Collected data -

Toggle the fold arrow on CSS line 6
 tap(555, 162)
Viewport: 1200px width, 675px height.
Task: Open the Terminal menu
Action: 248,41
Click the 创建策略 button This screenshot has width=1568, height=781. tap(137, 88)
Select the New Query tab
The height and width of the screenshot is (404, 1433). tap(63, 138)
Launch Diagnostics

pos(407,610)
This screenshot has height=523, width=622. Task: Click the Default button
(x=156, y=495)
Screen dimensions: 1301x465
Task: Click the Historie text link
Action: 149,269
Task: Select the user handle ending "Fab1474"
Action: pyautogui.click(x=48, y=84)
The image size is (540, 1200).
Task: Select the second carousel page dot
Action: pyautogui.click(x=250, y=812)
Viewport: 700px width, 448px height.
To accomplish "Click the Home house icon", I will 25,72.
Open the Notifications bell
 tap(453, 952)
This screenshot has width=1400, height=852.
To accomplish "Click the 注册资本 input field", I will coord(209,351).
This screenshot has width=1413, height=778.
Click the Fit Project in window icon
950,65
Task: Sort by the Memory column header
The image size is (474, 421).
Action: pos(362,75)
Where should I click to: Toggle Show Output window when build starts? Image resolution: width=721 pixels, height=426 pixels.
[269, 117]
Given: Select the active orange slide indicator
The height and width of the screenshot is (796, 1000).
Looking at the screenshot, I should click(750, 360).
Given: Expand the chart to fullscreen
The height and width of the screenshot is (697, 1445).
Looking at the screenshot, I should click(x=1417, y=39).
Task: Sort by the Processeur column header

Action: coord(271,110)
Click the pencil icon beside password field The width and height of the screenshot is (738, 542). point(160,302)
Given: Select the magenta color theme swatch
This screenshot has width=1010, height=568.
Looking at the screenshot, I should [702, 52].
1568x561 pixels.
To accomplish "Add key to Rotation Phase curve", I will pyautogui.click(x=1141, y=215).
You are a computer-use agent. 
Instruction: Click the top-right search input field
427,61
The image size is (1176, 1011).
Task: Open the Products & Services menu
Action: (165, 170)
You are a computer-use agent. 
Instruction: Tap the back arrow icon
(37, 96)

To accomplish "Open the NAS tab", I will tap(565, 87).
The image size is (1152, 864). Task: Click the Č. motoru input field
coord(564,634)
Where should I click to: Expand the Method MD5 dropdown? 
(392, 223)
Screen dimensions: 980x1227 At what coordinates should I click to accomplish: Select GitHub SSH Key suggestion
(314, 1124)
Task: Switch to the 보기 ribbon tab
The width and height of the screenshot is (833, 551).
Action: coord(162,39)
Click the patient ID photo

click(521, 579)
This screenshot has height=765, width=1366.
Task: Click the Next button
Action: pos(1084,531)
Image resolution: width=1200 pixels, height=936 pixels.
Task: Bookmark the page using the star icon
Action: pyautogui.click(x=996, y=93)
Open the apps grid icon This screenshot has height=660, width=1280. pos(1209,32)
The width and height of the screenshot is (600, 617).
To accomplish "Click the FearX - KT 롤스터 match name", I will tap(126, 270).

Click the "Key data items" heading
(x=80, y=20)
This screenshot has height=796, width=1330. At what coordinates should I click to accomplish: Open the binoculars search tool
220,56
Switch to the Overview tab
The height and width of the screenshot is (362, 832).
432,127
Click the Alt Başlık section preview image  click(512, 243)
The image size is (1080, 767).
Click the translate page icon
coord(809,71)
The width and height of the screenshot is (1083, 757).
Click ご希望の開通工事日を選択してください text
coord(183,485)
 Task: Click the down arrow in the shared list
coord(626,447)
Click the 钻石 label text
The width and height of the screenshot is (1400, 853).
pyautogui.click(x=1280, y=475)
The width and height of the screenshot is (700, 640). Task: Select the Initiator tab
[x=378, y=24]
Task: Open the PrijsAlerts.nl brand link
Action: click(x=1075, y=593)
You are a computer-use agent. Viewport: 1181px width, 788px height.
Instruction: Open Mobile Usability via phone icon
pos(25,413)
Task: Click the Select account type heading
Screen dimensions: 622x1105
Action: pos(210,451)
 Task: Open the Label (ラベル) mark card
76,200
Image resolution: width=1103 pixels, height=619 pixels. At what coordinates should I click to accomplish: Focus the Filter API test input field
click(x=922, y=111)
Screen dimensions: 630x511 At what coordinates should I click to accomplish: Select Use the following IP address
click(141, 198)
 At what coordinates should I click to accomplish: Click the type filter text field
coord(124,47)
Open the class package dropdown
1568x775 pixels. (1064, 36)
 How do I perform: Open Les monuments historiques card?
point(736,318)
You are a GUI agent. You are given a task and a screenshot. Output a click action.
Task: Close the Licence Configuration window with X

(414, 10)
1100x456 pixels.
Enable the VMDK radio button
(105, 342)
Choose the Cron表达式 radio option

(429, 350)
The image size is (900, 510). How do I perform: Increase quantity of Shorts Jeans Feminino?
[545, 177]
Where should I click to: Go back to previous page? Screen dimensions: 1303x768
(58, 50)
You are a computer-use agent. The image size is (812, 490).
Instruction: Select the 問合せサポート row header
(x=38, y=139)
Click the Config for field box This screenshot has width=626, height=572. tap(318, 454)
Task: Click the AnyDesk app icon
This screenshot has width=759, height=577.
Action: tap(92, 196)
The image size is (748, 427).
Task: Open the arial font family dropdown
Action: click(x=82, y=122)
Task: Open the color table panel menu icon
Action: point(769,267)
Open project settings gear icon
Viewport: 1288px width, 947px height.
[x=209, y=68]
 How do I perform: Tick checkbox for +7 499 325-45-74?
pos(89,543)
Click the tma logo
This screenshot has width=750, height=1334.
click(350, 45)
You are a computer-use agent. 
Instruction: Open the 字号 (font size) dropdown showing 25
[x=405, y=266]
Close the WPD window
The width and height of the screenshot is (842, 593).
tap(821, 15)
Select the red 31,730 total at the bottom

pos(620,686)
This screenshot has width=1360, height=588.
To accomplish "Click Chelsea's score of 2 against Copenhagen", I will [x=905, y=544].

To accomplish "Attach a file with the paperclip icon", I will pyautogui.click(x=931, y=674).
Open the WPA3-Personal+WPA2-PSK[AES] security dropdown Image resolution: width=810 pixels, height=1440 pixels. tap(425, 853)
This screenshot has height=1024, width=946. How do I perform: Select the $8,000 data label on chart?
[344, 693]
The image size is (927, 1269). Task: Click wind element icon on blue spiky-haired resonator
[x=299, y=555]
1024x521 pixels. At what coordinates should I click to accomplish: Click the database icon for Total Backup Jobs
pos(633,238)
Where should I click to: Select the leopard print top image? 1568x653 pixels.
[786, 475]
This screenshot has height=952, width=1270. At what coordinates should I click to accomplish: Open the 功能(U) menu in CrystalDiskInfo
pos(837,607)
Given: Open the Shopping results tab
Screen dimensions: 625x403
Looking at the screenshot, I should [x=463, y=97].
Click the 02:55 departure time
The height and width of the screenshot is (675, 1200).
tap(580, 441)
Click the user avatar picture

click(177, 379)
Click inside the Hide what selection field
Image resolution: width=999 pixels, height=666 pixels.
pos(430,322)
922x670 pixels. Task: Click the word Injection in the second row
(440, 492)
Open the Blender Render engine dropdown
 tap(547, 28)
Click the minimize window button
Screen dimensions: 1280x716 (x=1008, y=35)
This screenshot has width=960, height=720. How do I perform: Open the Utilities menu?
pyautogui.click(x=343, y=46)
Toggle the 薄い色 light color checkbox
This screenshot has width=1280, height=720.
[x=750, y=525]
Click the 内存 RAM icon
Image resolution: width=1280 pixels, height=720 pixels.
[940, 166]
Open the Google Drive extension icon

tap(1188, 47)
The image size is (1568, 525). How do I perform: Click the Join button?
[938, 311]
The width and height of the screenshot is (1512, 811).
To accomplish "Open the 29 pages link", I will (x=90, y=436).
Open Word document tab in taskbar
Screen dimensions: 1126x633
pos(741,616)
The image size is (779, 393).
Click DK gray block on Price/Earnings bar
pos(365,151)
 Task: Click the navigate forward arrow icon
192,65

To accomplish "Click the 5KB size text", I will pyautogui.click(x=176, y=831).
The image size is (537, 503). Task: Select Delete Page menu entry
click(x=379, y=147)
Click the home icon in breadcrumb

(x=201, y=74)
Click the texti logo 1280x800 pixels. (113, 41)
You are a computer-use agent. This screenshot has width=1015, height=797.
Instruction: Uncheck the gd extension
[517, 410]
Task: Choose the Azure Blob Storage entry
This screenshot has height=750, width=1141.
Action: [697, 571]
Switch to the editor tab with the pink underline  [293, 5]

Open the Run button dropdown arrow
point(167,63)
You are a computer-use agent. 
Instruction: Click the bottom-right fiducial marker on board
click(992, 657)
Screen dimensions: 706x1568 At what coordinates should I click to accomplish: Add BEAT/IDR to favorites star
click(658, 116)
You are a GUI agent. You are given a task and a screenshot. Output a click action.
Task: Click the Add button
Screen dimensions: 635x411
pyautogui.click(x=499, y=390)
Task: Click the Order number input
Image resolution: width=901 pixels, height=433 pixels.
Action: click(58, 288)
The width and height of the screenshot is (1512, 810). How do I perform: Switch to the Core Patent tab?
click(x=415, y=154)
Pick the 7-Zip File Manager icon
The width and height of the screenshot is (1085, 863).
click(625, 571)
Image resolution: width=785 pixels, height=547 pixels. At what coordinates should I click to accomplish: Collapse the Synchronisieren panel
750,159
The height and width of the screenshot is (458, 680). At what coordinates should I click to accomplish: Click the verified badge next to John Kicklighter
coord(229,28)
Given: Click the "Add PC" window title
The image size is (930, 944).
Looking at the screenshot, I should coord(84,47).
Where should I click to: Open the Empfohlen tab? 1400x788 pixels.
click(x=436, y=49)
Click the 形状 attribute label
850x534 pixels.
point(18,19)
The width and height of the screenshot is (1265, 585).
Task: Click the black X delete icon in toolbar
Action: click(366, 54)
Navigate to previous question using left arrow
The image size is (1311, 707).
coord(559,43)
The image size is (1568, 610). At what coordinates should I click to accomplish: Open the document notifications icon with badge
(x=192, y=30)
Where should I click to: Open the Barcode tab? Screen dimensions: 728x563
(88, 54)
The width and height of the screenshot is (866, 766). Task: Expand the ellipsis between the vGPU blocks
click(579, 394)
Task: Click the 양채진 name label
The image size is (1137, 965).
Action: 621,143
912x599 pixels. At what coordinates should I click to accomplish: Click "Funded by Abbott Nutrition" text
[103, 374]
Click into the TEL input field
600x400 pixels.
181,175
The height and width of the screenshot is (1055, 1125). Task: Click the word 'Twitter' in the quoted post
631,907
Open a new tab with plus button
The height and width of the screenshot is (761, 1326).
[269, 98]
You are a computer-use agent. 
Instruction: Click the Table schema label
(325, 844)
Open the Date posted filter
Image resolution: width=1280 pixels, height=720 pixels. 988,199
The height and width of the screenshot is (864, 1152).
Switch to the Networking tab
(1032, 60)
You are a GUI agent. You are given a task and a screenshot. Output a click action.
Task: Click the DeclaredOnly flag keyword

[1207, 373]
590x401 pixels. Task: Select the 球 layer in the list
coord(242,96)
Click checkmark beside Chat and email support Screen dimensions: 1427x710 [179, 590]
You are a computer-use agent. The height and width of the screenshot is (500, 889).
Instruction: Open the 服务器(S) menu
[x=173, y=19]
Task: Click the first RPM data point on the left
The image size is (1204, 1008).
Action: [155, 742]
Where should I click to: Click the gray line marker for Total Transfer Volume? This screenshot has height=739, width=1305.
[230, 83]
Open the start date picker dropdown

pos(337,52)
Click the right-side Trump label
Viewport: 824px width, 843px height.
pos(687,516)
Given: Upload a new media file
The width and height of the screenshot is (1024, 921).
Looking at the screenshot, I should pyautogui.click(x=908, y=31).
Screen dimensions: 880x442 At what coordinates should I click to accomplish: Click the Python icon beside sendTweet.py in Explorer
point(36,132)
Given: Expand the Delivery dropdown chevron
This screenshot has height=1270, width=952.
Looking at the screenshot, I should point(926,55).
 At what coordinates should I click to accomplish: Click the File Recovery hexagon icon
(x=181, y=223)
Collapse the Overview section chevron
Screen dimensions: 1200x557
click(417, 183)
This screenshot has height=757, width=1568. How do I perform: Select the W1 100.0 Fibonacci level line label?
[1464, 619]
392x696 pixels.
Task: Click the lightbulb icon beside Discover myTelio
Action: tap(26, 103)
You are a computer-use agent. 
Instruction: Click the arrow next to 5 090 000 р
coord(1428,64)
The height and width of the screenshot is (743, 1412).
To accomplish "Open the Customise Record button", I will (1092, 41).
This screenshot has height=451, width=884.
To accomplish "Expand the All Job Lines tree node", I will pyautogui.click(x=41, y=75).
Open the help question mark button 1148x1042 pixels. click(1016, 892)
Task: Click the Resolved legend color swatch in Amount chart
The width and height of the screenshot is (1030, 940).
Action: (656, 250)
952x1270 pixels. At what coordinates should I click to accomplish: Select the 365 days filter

What is required -
The answer is a number alone: how many lines of the data contain the string "name"?

Solution -
2